Geen mooiere en comfortabeler zaal als de Theaterzaal, waar Hiele zijn kunnen mocht tonen. De Antwerpenaar staat doorgaans bekend om zijn IDM en footworkwerk, maar is een heel gevarieerde producer. De laatste keer dat ik de man aan het werk zag, bracht hij een wall of noise met analoge synths, en hij leverde ook de muziek voor de documentaire ‘Saints’. In Gent verzorgde hij de muziek bij een film van Gabriela Gonzàlez. De abstracte beelden in collagestijl, samen met olie- en inktachtige patronen en repetitieve kleisculpturen werden voorzien van een donkere muziek. Beats bleven achterwege, op de occasionele doordringende drum na, en Hiele gebruikte vooral een houtblazer (dewelke moet ik je helaas schuldig blijven) die continue tonen bracht. Naar het einde van de film toe kwam er veel meer volume in de mix, met heel luide drums en krakende analoge synths, waarbij parallellen met de soundtrack van het derde seizoen van Twin Peaks opdoken.
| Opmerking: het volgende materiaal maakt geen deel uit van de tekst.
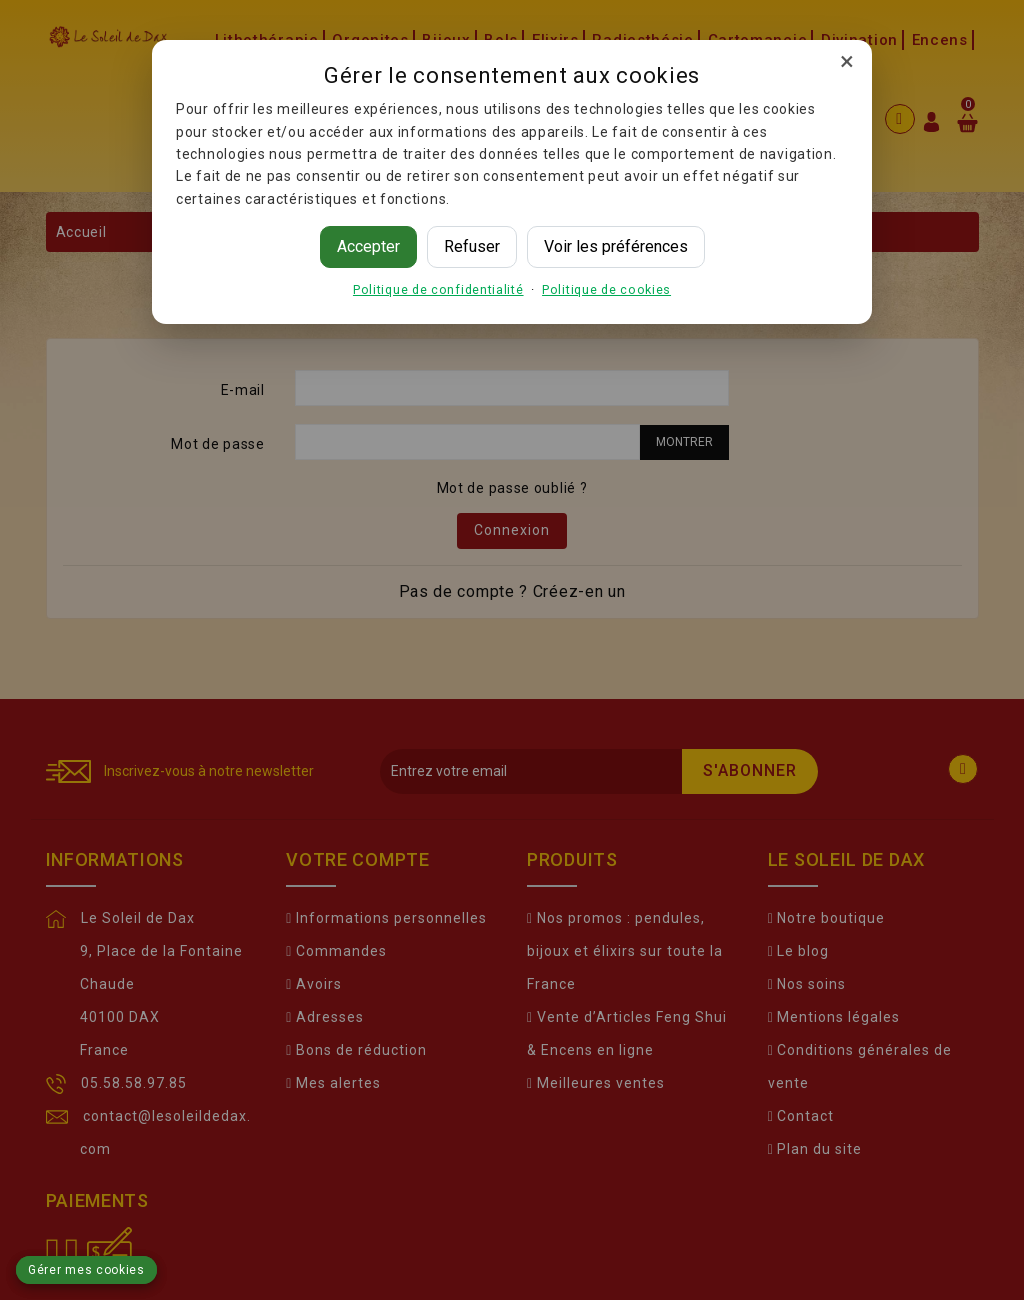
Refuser (472, 246)
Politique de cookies (606, 289)
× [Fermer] (847, 61)
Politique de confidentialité (438, 289)
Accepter (368, 246)
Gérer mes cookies (86, 1270)
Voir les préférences (616, 246)
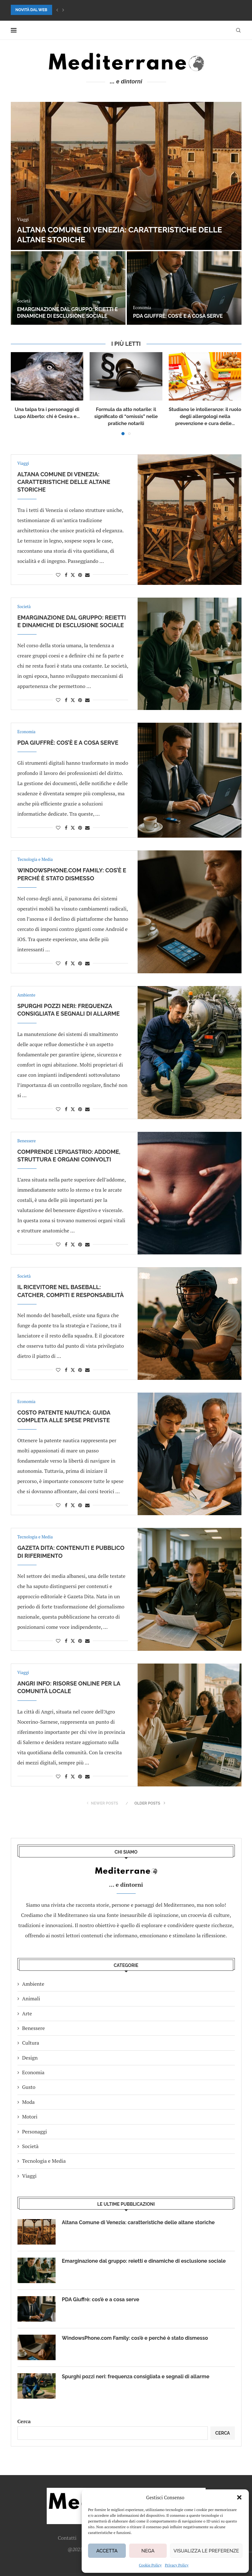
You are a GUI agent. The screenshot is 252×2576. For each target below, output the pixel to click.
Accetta (107, 2551)
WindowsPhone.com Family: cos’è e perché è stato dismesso (135, 2338)
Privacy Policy (176, 2565)
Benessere (33, 2028)
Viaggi (29, 2175)
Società (30, 2146)
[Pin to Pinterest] (80, 575)
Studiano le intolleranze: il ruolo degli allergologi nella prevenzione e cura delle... (205, 416)
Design (30, 2057)
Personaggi (34, 2131)
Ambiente (33, 1983)
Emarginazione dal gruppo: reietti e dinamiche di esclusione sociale (67, 312)
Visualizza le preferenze (206, 2551)
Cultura (30, 2042)
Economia (33, 2072)
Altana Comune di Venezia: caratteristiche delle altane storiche (63, 482)
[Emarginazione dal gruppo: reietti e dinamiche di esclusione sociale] (68, 288)
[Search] (238, 30)
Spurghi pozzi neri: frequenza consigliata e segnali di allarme (135, 2377)
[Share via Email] (87, 575)
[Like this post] (58, 575)
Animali (31, 1998)
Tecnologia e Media (44, 2160)
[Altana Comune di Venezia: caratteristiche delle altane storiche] (126, 176)
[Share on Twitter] (73, 575)
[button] (239, 2497)
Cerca (24, 2421)
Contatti (67, 2537)
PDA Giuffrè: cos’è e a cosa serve (178, 316)
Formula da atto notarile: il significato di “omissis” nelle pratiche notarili (126, 416)
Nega (147, 2551)
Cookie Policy (150, 2565)
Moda (28, 2101)
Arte (27, 2013)
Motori (29, 2116)
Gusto (29, 2086)
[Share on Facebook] (66, 575)
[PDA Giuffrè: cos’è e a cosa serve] (184, 288)
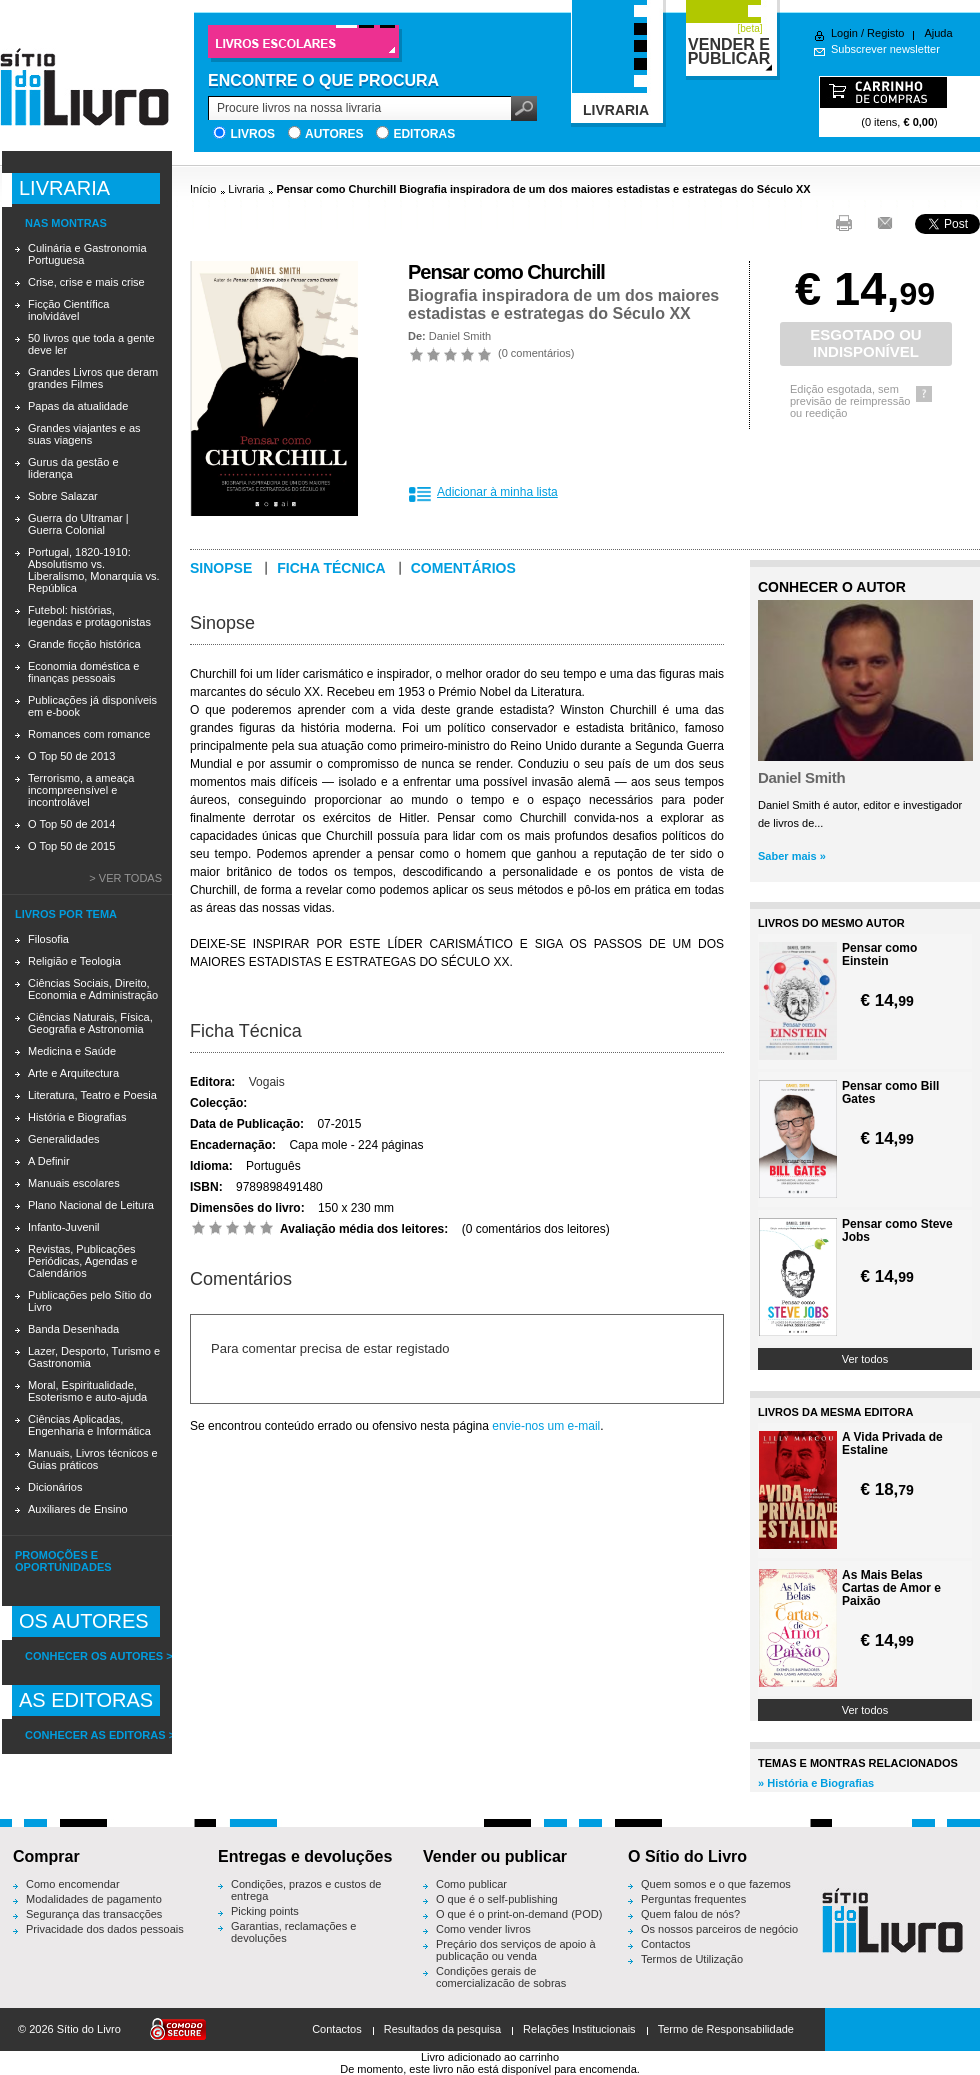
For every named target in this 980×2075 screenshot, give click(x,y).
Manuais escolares (74, 1183)
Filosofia (48, 939)
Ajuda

De Duitse zelfverklaarde dadaïst Felix Kubin kwam zijn nog te verschijnen album ‘Takt der arbeit’ voorstellen, en had daarvoor de hulp ingeroepen van drie percussionisten. De plaat is een alternatieve soundtrack bij vijf films die hij uit het archief van de Hamburgse Metropolis Cinema plukte. Als gemeenschappelijk thema hadden ze arbeid in de brede zin van het woord (en hoe toepasselijk was het dat dit doorging in De Vooruit). De eerste film ging over een compositie voor 156 kantoormachines, die voorzien waren van een hoog tempo. Een mechanisch getik was de ruggengraat van ‘Musik für neue Büromaschinen’, dat geregeld onderbroken werd voor een heel korte en plotse opbouw, met een rinkelende telefoon als hoogtepunt. De artiesten wisten de rat race van het kantoorleven perfect te vatten.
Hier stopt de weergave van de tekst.